The above play by Nanyamba artists, which took thirty minutes, portrays lack of logical flow and realism. The performance was more of a comedy, and hence could not be taken serious by the audience. In fact, laughter was the reaction that dominated among the audience. This problem is caused by the fact that the most artists in Mtwara rural district have limited skills in terms of knowledge on how to create professional theatre productions. Very few artists in the rural villages have had exposure to a large variety of theatre productions. In sum, most of the artists were seen to have the hereunder shortfalls:

a)      Most of the artists lacked basic knowledge on HIV/AIDS.  Among the groups visited, only three groups had artists who had had a chance to attend a three-day workshop on HIV/AIDS. The remaining artists use information they got from radio or newspapers to create their theatre productions. For example while the performances were discussing about unprotected sex “ngono zembe” few artists could actually define the term when asked. This creates serious questions whether the performances manage to effectively deal with new aspects of the pandemic. Nothing new was being shared in their performances.

b)      Traditional dances still remain as the most popular entertainment space for young people in the visited villages. Dances were in the past performed daily from 04.00 p.m. to 01.00 a.m. unfortunately; these dances are linked to increase in the risk of HIV transmission among young people. Dances function very often as meeting place for young people and breeding ground for adventurous sexual relations. In this case, some villages have prohibited them.

c)      There were also a few community dance groups formed by elders. These were seen to share the same concern on AIDS pandemic. Beni Nyerere group is one such group. The group is specialises in “Beni” dance. It was seen as an opportunity for enabling old people and youth to meet and exchange ideas through songs on the HIV/AIDs pandemic. The group also sings about other common social ills such as child abuse.

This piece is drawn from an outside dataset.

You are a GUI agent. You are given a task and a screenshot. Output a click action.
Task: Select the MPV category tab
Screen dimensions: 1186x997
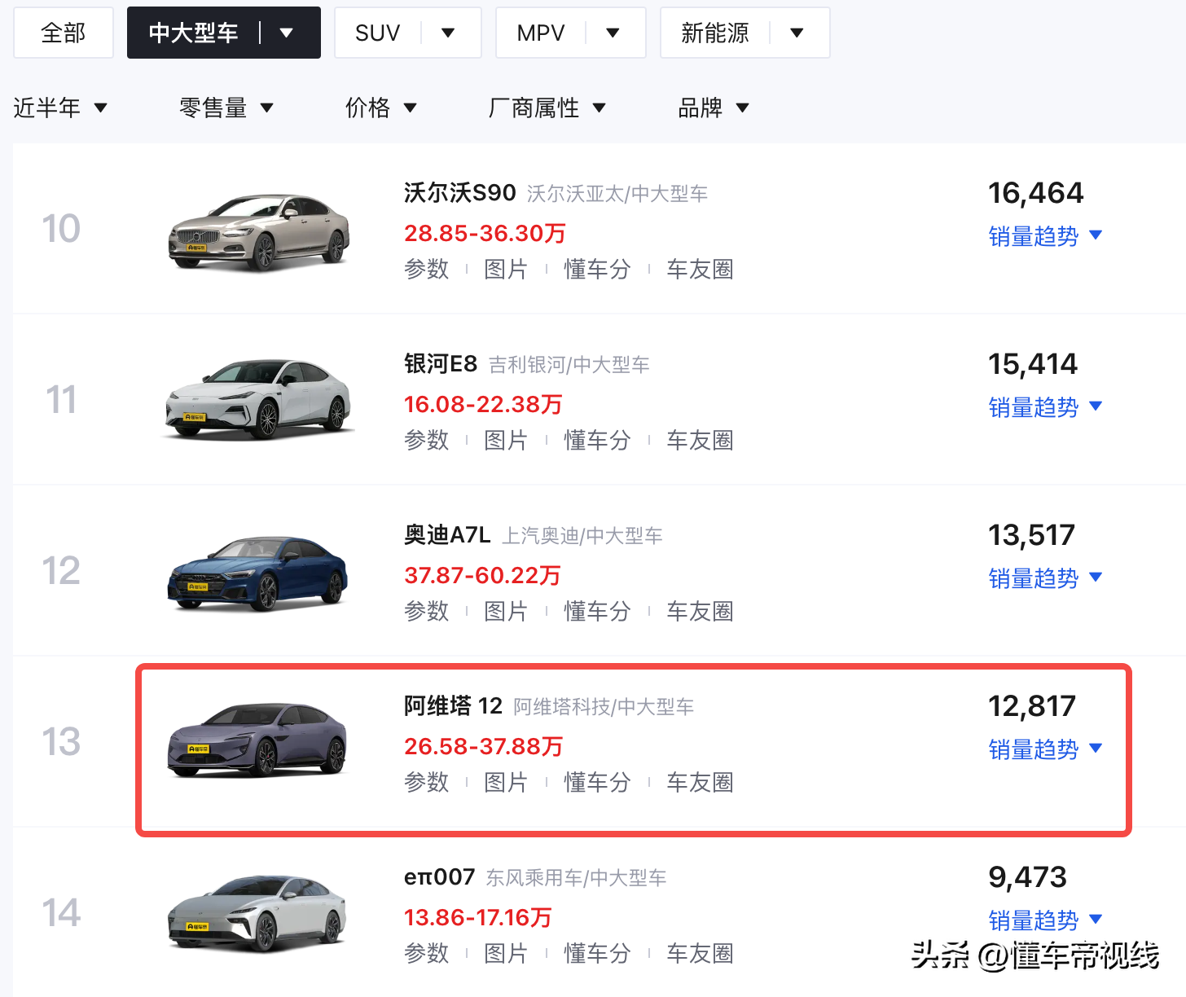pyautogui.click(x=540, y=33)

d)     There is generally poor or complete absence of role modelling. While theatre performances were meant to influence behaviour change among community members, artists do not necessarily represent that image. For example, some artists have high usage of alcohol; this was the case with those performing the “singenge” dance. In addition, a big number of artists admitted openly that they did not use condoms despite      the fact that they strongly advocated its usage in their performances. This makes them appear as hypocrites and thus difficult for their messages to be believed by community the members.

“Study for Preparation of Community Based  PMTCT in Mtwara Rural District.” Reported  by, Professor Eustace P.Y. Muhondwa (Team Leader), Dr. Innocent A.J. Semali, Dr. Edmund J. Kayombo,  Joy M. Bategereza, Mgunga Mwamnyenyelwa,  Edward H Mhina and Tumaini Nyamuhanga. June 2004.